--- Text to read ---
Courtney Milan points out how much the Google Book Settlement could have cost authors taking into consideration the most favored nations pricing require by Amazon.
But the terms that are most damaging to authors are buried after the royalty rate. Those are the terms that allow Google to set any price it wants, so long as it pays you the royalty on the List Price you have set internally. Yes, you can set your price to any price point. But Google has the right to discount off the price that you set.
Why is that worrying? Because in order to get Amazon's 70% revenue, you have to let Amazon match prices online. So if Google had rights to your backlist titles, and you put your books up on Amazon, and Google lowered your price (as it was allowed to do), Amazon could match that price lowering. And if Google lowered its price below $2.99, Amazon would match- and you'd get bumped from the 70% royalty to the 35% royalty.
Publishers Lunch is reporting that several of Borders’ executives have resigned (reg req’d or Det News link) while Borders asks for millions of dollars to be paid in bonuses to the executives who have stayed. No one likes the idea of the executives making so much money trying to bail out a company. The argument for executive bonuses is that these execs are necessary to pull the company out of bankruptcy and that the executives are taking on an extraordinarily difficult task that has a lot of personal risk for them (i.e., if the company doesn’t make it, they are out of a job). The argument against bonuses is that this money should be used to finance the reorganization, not line the pockets of the already wealthy. I think Borders’ chances of getting out of bankruptcy is slim at this point.
--- Data lines ---
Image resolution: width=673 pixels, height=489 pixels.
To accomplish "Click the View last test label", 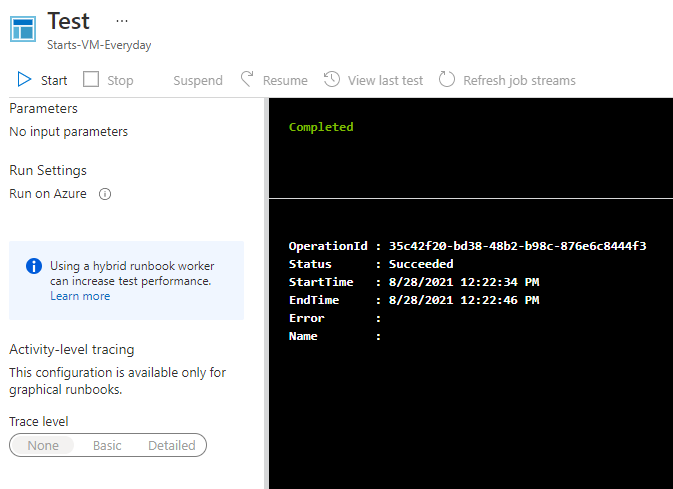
---
*The problem*.
Decide whether each statement agrees with the text about the Google Book Settlement and Borders, answering yes or no and quoting the deciding words: (a) Google could discount off the price an author set. (b) If Google lowered a price below $2.99, the author would move from the 35% royalty to the 70% royalty. (c) Publishers Lunch reports that several Borders executives have resigned.

*Expected answer*.
(a) Yes: "But Google has the right to discount off the price that you set."
(b) No: "you'd get bumped from the 70% royalty to the 35% royalty."
(c) Yes: "Publishers Lunch is reporting that several of Borders’ executives have resigned"